Sunday, 29 September 2013

Fine cast buoys grim O'Neill classic

Bill Rankin

The Citadel Theatre gives its audience several surefire crowd pleasers each season. It has done Beauty and the Beast a couple of times in the past half dozen years, and the Sound of Music and the wacky Spamalot, among others. But Bob Baker also programs theatre that can depress, even when it's served as a musical. Ride the Cyclone is a songfest about teens sent to their graves before their time, and Next to Normal manages to entertain while probing the toxic effects of living with a mental patient.

The opening work of the company's 48th season, Eugene O'Neill's grim autobiographical drama about the Tyrone family, is in a category of its own as a work of art that challenges an audience's tolerance for unhappy people in unhappy situations.

The wonder, though, is that Long Day's Journey Into Night, all three-and-a-half hours of it, a  a play where four characters burdened by addiction, mortal sickness, guilt and chronic self-delusion natter at and viciously judge one another, can still be compelling entertainment.
Much of the success of this production can be credited to the way Tom Wood portrays the villain of the piece: James Tyrone. The vain, alcoholic patriarch of the Tyrone clan is the engine that drives the family dysfunction O'Neill so relentlessly explores, and Wood plays the role with symphonic depth, charting the domestic drama through its descent into hopelessness and in the case of James's wife, Mary, oblivion. Without a strong James Tyrone, the play won't work, and ironically, Wood, playing a man who has little to give, gives this production the security it needs to hold course till the end.

The whole cast is strong. John Ulyatt as James Jr. appears restless and impatient in the early going, non-descript really, like a dormant volcano, perhaps, but by the end when he rants in an alcoholic fury against his father's weaknesses and failures, the stage is Ulyatt's, and he spews forth magnificently. The words of recrimination are O'Neill's, of course, but Ullyatt delivers the acid bath for his father's dunking with demonic zeal.

Brenda Bazinet plays the woman of the house, a morphine addict whose recurring lament is that because of her husband's itinerant life as an actor, she lived like a homeless person. Her drug habit, caused by her husband's neglect, made her a dependent in every way, incapable of nurturing her two boys or resisting her husband's self-aggrandisement to protect them or herself. Bazinet takes Mary to the abyss of psychological dissolution rather conservatively. O'Neill offers cues in his words to just how distant she becomes from the fractured lives of her family, and Bazinet uses the words to shape a character who is the most extremely dysfunctional family member but who disrupts the way carbon monoxide might, a kind of smothering threat that unbalances everybody else's effort to relate. She drifts away, but she does so almost methodically, as deliberately as she withdraws periodically to get another fix.

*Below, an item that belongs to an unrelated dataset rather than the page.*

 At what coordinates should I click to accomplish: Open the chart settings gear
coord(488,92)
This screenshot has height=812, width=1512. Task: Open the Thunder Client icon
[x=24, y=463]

David Patrick Fleming is the consumptive son Edmund, who has left the family before the play begins to discovery the larger world but has returned as aimless as he ever was. His destiny, we understand, is death, both literally and figuratively. Edmund is obsessed with the transgressive philosophies of Baudelaire and Nietzsche, and is unquestionably an introvert, but except for the delightful (but depressing) scene with his father playing cards in Act 3. Fleming feels more peripheral than he might have been. He's the only good thing about the family, in a way, but underneath he's a maverick and at least theoretically, a radical, and I didn't see much of that potential in his brooding-poet persona. Nonetheless, for a young actor, he holds his own with a much more experienced cast.

In Long Day's Journey Into Night, O'Neill proves Tolstoy's point about the two types of families, perhaps. "Happy families are all alike; every unhappy family is unhappy in its own way." An audience isn't expected to identify with the very particular kind of pain O'Neill depicts, but he knows the scene of a train wreck is hard to resist. Dysfunction comes in degrees, and O'Neill's depiction of it helps define the dark end of the spectrum for good.

Set and lighting designers Leslie Frankish deserves applause for the rough-hewn space and atmosphere she creates the players' miserable journey, and Stancil Campbell's lighting makes the evening go by like a long, full day.
If you go, you'll get a 15 minute break, which you will be grateful for.